En 1991, Fazul écrit dans une lettre à sa famille avoir «rejoint» Al-Qaeda.

En 1993, il participe à sa première «mission» en Somalie où il part avec un petit groupe de jihadistes entraîner les islamistes qui combattent les casques bleus de l'ONU.

Il revient brièvement au Comores en 1994, puis s'installe au Kenya. Il vit alors entre Khartoum, Nairobi et Mogadiscio, consacrant l'essentiel de son temps à la préparation des attentats anti-américains de Nairobi et Dar es-Salaam, qui feront 218 morts en juillet 1998.

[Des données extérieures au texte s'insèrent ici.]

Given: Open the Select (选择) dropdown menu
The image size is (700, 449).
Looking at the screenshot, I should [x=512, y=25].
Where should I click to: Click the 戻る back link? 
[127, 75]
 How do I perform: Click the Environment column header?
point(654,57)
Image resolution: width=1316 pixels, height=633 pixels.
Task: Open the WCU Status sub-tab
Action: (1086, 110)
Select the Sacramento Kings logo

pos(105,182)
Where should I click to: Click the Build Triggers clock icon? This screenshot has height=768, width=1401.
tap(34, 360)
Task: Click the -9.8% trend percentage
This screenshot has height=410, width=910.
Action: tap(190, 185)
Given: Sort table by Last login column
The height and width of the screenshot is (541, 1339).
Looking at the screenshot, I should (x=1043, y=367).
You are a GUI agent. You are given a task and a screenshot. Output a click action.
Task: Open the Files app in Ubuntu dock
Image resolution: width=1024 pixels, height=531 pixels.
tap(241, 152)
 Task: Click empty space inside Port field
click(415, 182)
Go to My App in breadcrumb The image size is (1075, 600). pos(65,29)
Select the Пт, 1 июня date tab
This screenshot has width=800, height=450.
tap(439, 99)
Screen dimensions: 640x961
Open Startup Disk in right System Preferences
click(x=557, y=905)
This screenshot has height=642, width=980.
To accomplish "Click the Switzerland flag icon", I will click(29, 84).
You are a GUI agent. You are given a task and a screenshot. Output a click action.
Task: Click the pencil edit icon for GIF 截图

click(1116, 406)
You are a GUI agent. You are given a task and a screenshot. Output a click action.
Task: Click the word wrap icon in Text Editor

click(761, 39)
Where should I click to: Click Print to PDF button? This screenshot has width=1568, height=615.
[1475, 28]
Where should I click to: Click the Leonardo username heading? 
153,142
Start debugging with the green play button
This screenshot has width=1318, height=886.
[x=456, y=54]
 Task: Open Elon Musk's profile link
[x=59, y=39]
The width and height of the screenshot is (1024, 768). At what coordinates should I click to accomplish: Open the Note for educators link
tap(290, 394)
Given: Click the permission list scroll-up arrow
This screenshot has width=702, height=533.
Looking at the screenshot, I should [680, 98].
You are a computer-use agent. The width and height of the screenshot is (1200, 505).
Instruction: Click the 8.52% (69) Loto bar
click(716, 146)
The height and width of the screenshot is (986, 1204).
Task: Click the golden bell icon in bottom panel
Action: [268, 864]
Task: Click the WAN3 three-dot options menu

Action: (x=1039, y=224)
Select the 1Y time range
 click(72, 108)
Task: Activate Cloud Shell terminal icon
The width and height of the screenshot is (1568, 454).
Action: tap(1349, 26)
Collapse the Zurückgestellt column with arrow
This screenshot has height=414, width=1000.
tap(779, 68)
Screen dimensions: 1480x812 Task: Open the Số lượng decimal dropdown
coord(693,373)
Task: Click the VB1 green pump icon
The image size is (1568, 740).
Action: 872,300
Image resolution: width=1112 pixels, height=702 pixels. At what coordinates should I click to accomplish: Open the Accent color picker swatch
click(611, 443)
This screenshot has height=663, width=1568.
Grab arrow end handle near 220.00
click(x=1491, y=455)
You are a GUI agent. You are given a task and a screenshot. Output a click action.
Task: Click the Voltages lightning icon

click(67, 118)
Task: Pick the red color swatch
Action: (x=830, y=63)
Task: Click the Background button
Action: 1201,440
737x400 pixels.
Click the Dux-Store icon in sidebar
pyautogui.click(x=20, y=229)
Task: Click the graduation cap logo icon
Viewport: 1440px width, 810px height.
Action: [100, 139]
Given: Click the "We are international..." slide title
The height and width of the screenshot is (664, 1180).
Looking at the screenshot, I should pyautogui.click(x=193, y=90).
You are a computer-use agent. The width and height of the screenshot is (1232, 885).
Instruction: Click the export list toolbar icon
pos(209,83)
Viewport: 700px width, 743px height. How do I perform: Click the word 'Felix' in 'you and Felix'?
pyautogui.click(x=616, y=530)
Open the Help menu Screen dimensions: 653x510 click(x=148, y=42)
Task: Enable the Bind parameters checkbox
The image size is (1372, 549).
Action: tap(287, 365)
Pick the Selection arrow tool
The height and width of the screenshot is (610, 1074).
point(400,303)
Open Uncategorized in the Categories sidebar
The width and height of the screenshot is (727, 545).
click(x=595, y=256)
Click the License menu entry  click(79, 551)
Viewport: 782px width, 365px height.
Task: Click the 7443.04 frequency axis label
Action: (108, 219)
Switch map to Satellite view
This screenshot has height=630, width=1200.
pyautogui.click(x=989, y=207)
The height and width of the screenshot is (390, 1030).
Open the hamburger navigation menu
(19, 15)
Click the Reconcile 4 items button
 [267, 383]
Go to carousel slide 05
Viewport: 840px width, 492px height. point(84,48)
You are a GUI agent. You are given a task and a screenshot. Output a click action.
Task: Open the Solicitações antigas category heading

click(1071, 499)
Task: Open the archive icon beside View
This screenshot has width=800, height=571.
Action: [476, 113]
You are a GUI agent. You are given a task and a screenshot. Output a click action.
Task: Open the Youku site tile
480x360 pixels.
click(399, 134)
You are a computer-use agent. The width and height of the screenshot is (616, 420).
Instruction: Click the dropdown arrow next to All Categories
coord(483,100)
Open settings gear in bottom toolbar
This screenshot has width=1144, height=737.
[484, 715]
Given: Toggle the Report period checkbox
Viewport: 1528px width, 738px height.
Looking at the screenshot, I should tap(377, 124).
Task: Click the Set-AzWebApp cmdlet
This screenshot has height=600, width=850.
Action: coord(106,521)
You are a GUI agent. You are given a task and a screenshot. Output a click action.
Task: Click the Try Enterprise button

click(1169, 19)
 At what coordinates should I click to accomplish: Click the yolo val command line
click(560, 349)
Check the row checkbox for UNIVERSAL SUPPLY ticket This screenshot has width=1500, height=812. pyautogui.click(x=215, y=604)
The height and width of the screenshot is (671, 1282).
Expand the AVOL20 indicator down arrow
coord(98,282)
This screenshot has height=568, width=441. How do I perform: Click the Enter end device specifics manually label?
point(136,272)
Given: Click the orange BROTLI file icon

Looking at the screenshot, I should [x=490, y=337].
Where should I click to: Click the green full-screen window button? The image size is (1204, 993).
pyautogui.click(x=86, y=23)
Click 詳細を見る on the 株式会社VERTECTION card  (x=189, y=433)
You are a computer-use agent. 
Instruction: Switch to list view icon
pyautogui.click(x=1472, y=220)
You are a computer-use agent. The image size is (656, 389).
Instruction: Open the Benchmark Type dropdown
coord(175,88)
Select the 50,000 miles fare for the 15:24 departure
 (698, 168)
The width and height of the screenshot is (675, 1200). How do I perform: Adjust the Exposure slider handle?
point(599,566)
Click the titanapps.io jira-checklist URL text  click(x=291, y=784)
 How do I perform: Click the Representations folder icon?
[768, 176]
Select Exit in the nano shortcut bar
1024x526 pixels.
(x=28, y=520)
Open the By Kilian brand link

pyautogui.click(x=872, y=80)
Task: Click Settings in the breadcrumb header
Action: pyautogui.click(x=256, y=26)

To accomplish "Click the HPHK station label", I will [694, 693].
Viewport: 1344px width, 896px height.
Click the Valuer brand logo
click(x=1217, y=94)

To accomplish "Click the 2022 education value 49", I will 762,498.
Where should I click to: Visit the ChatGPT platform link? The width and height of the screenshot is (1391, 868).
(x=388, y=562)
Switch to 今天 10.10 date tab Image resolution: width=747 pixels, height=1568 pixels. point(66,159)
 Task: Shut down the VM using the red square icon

Il est un «acteur-clé» du complot et conduit lui-même le pick-up qui guide le camion bourré d'explosifs devant la représentation américaine à Nairobi. Fazul occupe alors «une position intermédiaire au sein d'Al-Qaeda», selon le CTC.

De 1999 à 2001, Al-Qaeda investit des millions de dollars dans le business des «diamants du sang» au Liberia. Fazul sera l'un des deux maîtres-d'oeuvre de l'opération, devenant l'invité presque permanent du président Charles Taylor.

En 2002, le Comorien se voit confier la direction des opérations d'Al-Qaeda pour toute l'Afrique de l'est.

Depuis l'archipel paradisiaque de Lamu (nord du Kenya), il planifie les attentats anti-israéliens de Mombasa, qui ont fait 15 morts le 28 novembre 2002.

Fazul jouerait aujourd'hui un rôle influent au sein des shebab, où il organiserait notamment «l'entrainement et la préparation des opérations suicide», assure le chercheur norvégien Stig Jarle Hansen.

Le 8 janvier 2007, il survit à un bombardement américain qui fait des dizaines de morts à Ras Kamboni (sud Somalie). Deux jours plus tard, l'armée kényane le manque de peu à la frontière, dans la forêt de Kiunga.

Le 2 août 2008, il échappe de justesse à un raid de la police à Malindi (nord du Kenya).

«Expert en informatique», le fugitif «aime à porter une casquette de baseball et à s'habille de manière plutôt décontractée», selon les autorités US, qui offrent 5 millions de dollars pour sa capture.

L'homme sera «difficile» à neutraliser, avertit West Point: il utilise une douzaine de pseudonymes, parle parfaitement cinq langues, et «a des contacts étendus avec tous les milieux criminels de la région».

Passé maître dans l'art du déguisement, «remarquablement intelligent et parfaitement entraîné, il est l'un des plus dangereux terroristes internationaux en vie aujourd'hui», selon le CTC.